* SET EXERCISE A:
In the spread spectrum passage:
(i) What Signal to Noise Ratios can DSSS communication systems contend with?
(ii) According to what are the pulses of the higher frequency signal polarized?
(iii) If the codes are not sufficiently uncorrelated, what need can degrade the system's robustness to interference?
* SET EXERCISE B:
Could you reproduce the spread spectrum passage from "One signaling system" to "a received symbol."?
* SET EXERCISE C:
Can you resume the spread spectrum passage, picking up after its final sentence?

* SOURCE EXTRACT:
— Begin —

One class of wireless communication system that is robust in terms of tolerance of interference is spread spectrum communication. One type of spread spectrum communication is Direct Sequence Spread Spectrum (DSSS) communication. DSSS communication systems are in fact able to contend with Signal to Noise Ratios (SNR) of less than unity.
In conventional DSSS communication systems a binary data signal that is biased so that the two signal states have equal and opposite signal levels is multiplied by a higher frequency signal, thereby spreading its spectrum. The higher frequency signal comprises a series of pulses that are polarized according to the values of a series of elements of a DSSS code. In conventional DSSS communication information is encoded by choosing the polarization of a sequence of pulses corresponding to a DSSS codes, according to the value of a corresponding data bit.
One signaling system uses different codes to communicate different N-bit bit patterns thereby achieving a higher data rate. Unfortunately for a given DSSS code length there are only a limited number of DSSS codes that are sufficiently uncorrelated to be used reliably in the same communication system. If the codes are not sufficiently uncorrelated, the robustness of the system to interference can be degraded due to the need to increase threshold levels used in construing a received symbol.

— End —

* DATA LINES:
— Begin —

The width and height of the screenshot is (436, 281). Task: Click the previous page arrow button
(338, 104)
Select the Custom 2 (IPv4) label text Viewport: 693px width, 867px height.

— End —

* EXERCISE ANSWER A:
(i) Signal to Noise Ratios of less than unity.
(ii) The values of a series of elements of a DSSS code.
(iii) The need to increase threshold levels used in construing a received symbol.

* EXERCISE ANSWER B:
One signaling system uses different codes to communicate different N-bit bit patterns thereby achieving a higher data rate. Unfortunately for a given DSSS code length there are only a limited number of DSSS codes that are sufficiently uncorrelated to be used reliably in the same communication system. If the codes are not sufficiently uncorrelated, the robustness of the system to interference can be degraded due to the need to increase threshold levels used in construing a received symbol.

* EXERCISE ANSWER C:
One possible solution is to use a much longer DSSS code length so that there will be more uncorrelated DSSS codes that can be used for higher order Mary signaling in order to achieve higher signal rates. Unfortunately, the processing of longer DSSS codes increases power consumption and reduces battery life. The latter is unacceptable for low power wireless devices that are intended to be sustained in operation for long periods by a battery.
What is needed is spread spectrum signaling method that can achieve higher data rates without having to use longer DSSS codes, or otherwise increasing power consumption.